# About this exercise
Leave out the pictures and retype, exactly, the lines below from the line with "This screenshot has width=1544, height=784." up to and including the line with "Viewport: 658px width, 590px height.", nothing more.

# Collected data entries
+ + +
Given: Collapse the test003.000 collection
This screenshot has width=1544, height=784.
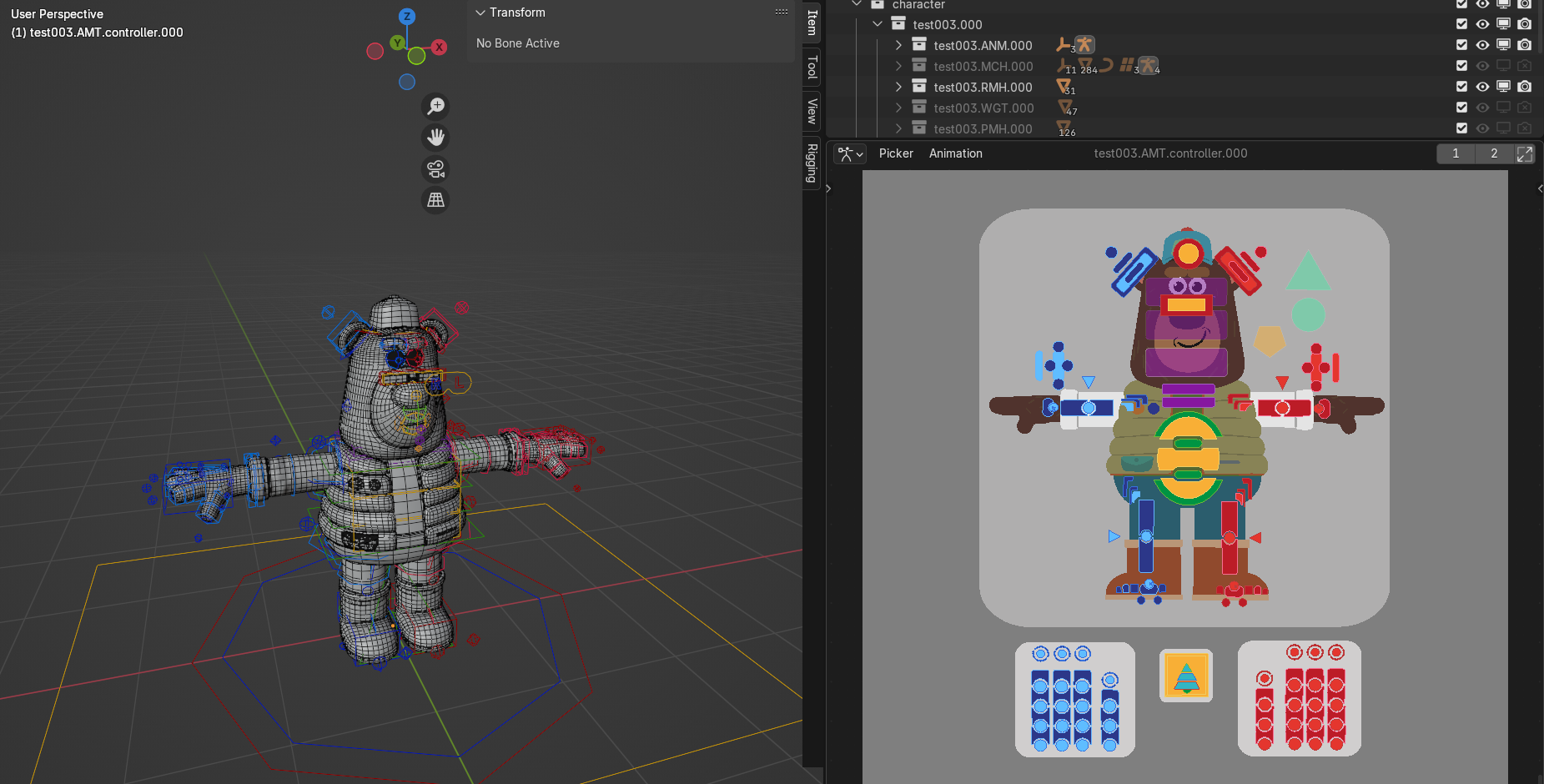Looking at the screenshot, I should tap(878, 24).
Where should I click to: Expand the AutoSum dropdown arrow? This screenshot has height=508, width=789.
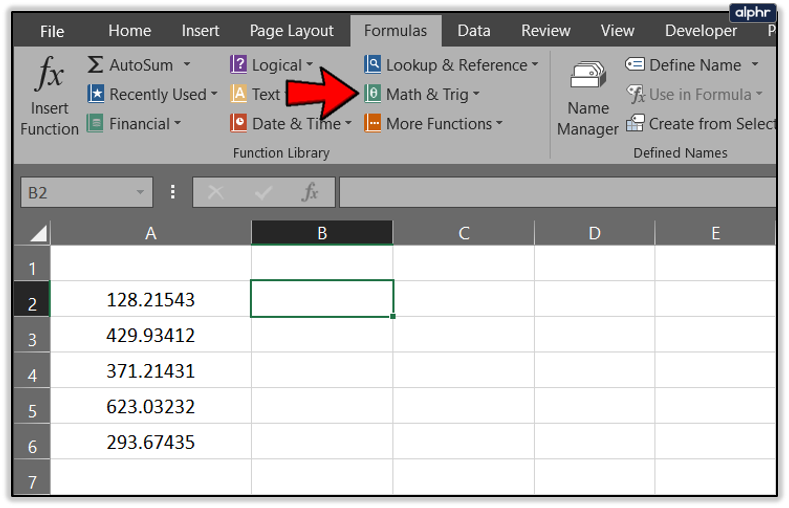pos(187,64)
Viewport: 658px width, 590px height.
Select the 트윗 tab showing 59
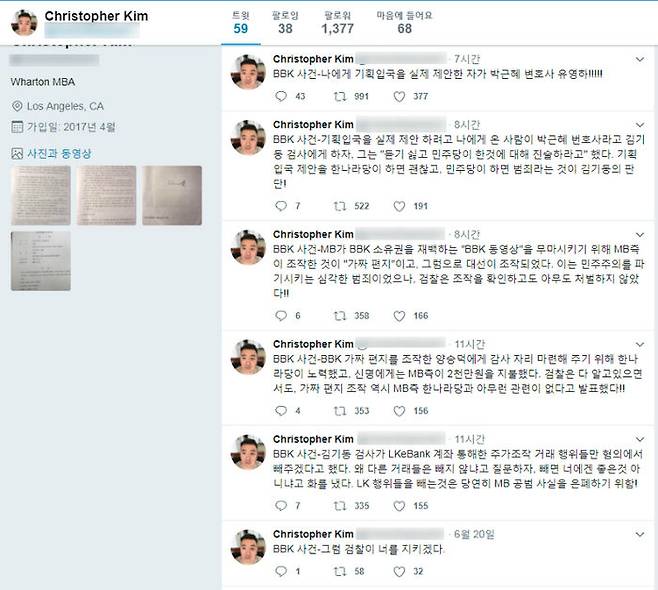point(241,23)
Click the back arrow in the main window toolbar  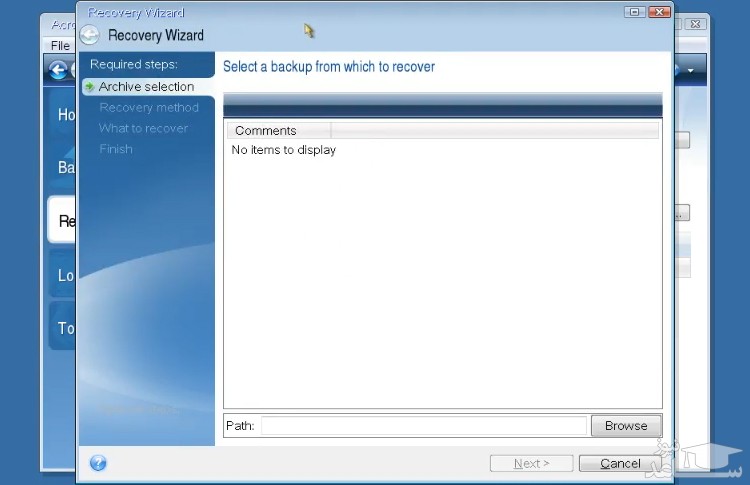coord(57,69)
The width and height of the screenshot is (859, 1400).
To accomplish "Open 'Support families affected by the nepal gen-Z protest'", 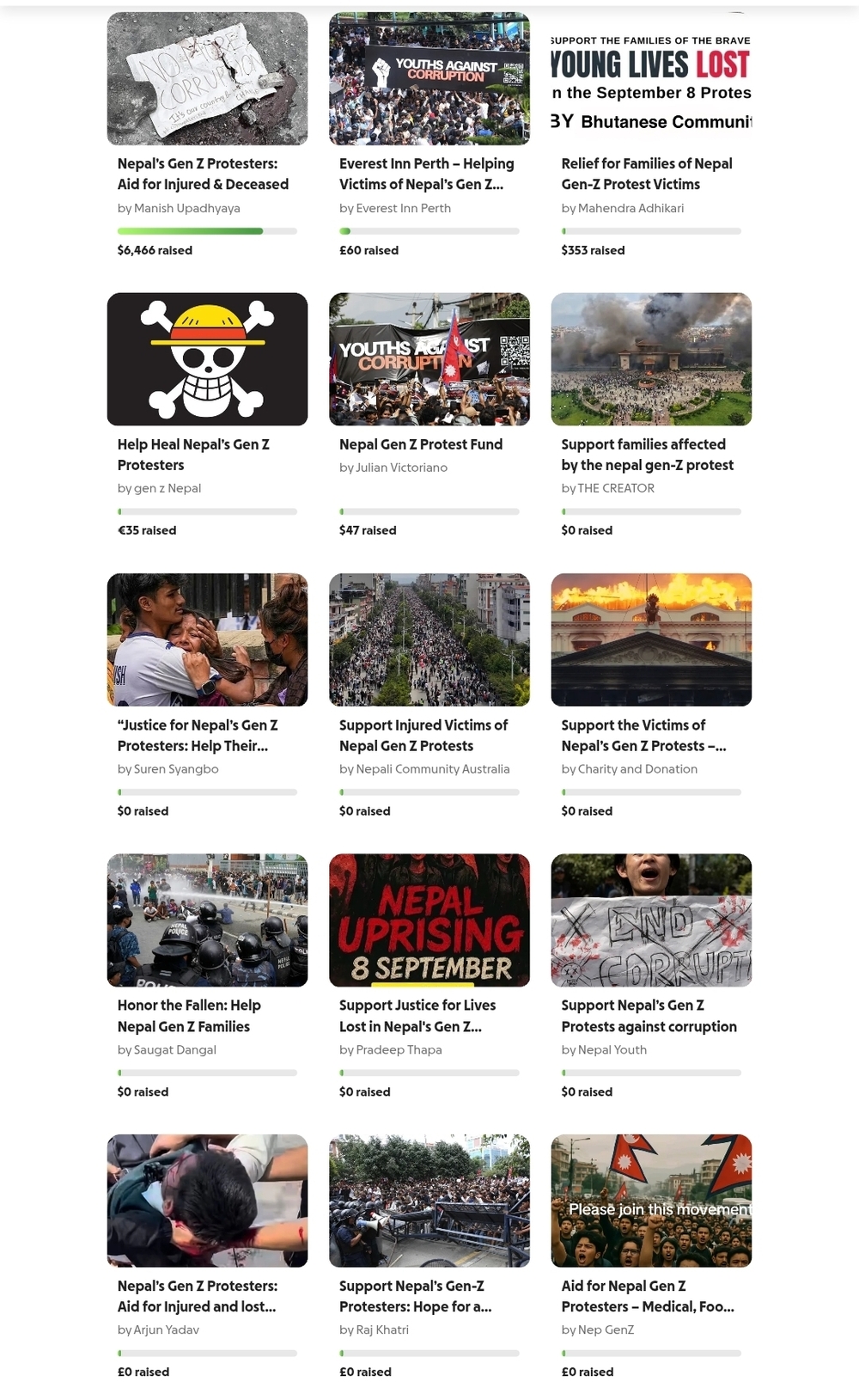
+ + +
# Answer section
This screenshot has width=1544, height=784.
Looking at the screenshot, I should tap(878, 24).
Where should I click to: Expand the AutoSum dropdown arrow? This screenshot has height=508, width=789.
pos(187,64)
Viewport: 658px width, 590px height.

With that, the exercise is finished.